A Secret Love definitely tries to cover a wide number of topics in its chronology (Terry's past as a baseball player, the hectic nature of Terry and Pat trying to move across the country, Terry's family's initial dislike of Pat) that aren't always able to find a coherent through line, but the tenderness and love that's clearly on display is reason enough to check out this all-too romantic depiction of a queer love story for the ages.

City So Real looks at the beauty and chaos of Chicago mayoral politics

Premiering at Sundance in early 2020 and hitting National Geographic and Hulu in late October, Steve James' multi-part docuseries City So Real is a film indebted to the city of Chicago as it travels from neighborhood to neighborhood, chronicling the tumultuous, overstuffed, and controversy-laden 2019 mayoral election. After Rahm Emanuel announced that he wasn't seeking re-election, a panoply of mayoral candidates threw themselves into the race, and James' incisive humanist lens gives us a deep look into the intricacies and inanities of the political process.
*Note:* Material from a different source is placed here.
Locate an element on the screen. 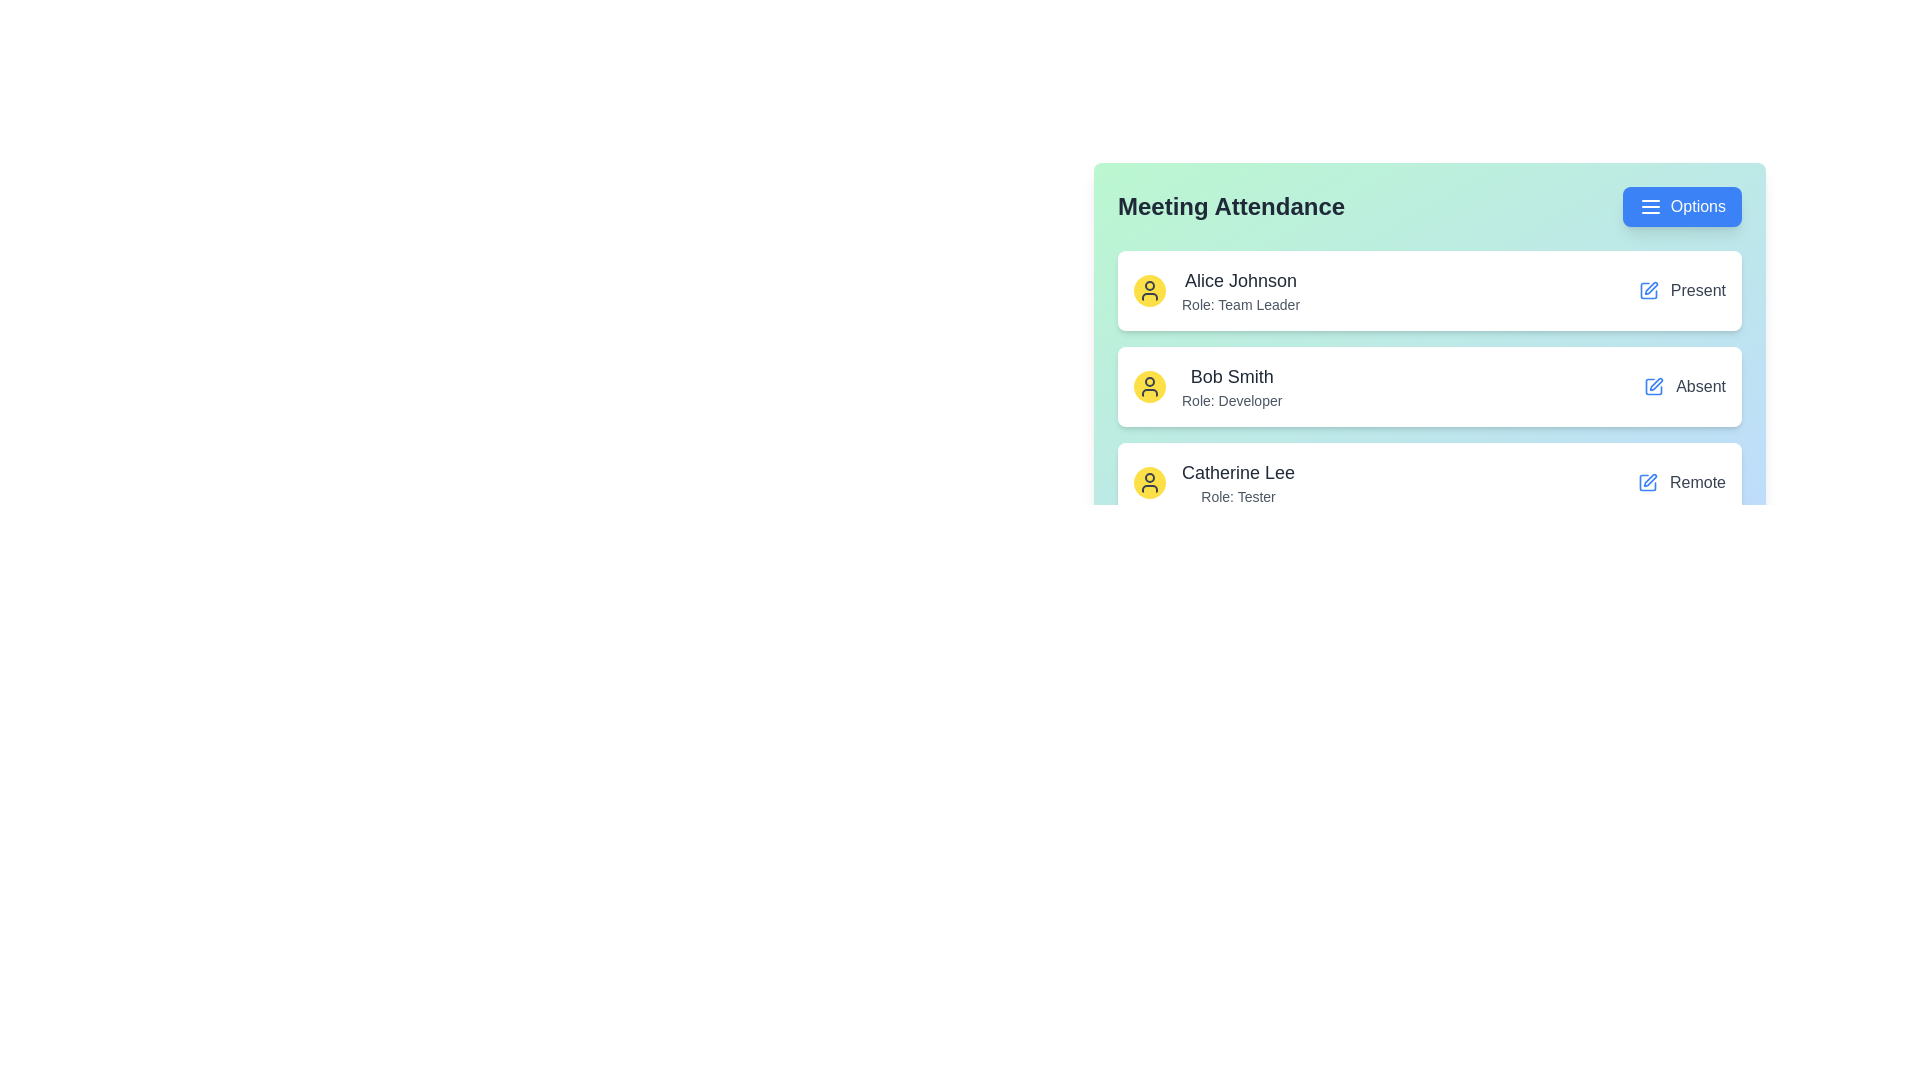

Part of James' expert approach is making sure that this is a story told by Chicagoans and Chicagoans only, interviewing residents from all across the city, using local news broadcasts to provide exposition, and playing fly on the wall for conversations between those who know the city best. Between January and October of 2020, James even added another episode to the series, covering the city's response to the COVID-19 pandemic and detailing how the city has been affected by the disease. By sticking to the city he's covering, James' City So Real becomes an absolute must-see series that tackles the beauty and ugliness that lies within the political machine, and a city that refuses to let anything get in its way.